Task prompt: The lines below that include the word "will" are to be reported.

Material provided:
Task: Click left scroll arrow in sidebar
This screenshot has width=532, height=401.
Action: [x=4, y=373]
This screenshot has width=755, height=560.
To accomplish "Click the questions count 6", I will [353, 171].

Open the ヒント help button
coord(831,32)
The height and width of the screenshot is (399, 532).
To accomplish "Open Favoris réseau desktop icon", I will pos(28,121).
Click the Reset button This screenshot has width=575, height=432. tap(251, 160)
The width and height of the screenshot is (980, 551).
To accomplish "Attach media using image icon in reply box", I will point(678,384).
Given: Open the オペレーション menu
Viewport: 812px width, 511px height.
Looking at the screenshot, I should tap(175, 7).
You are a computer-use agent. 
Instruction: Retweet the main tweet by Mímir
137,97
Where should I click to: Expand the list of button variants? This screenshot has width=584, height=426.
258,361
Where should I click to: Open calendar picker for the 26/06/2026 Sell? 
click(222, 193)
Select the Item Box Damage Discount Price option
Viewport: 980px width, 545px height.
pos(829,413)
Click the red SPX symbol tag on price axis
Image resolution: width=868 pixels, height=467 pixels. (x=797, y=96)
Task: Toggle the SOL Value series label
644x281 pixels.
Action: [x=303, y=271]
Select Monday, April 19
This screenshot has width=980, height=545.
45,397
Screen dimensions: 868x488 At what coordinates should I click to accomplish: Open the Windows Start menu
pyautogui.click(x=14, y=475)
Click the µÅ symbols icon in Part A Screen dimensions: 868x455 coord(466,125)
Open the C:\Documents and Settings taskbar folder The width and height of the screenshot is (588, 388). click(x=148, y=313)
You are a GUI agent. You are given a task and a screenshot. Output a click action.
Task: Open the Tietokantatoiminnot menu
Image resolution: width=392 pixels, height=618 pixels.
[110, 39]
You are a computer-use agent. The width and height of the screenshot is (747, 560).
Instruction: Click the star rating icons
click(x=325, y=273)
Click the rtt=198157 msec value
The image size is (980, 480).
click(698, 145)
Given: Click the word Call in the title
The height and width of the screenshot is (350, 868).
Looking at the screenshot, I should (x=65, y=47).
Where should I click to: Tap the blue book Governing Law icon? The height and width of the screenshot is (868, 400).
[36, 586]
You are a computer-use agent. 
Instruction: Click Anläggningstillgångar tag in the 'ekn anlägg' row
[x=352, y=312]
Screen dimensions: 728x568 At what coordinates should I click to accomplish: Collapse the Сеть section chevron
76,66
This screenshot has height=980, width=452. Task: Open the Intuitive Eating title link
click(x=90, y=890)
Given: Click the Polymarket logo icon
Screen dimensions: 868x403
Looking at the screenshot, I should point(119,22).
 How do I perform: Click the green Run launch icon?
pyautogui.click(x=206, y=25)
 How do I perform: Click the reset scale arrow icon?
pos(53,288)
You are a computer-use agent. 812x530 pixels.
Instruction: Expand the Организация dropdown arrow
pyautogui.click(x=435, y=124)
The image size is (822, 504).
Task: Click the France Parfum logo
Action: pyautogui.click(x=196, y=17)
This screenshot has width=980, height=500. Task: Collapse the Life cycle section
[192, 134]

Exercise solution:
To accomplish "Click the questions count 6", I will [353, 171].
To accomplish "Open Favoris réseau desktop icon", I will pos(28,121).
To accomplish "Attach media using image icon in reply box", I will point(678,384).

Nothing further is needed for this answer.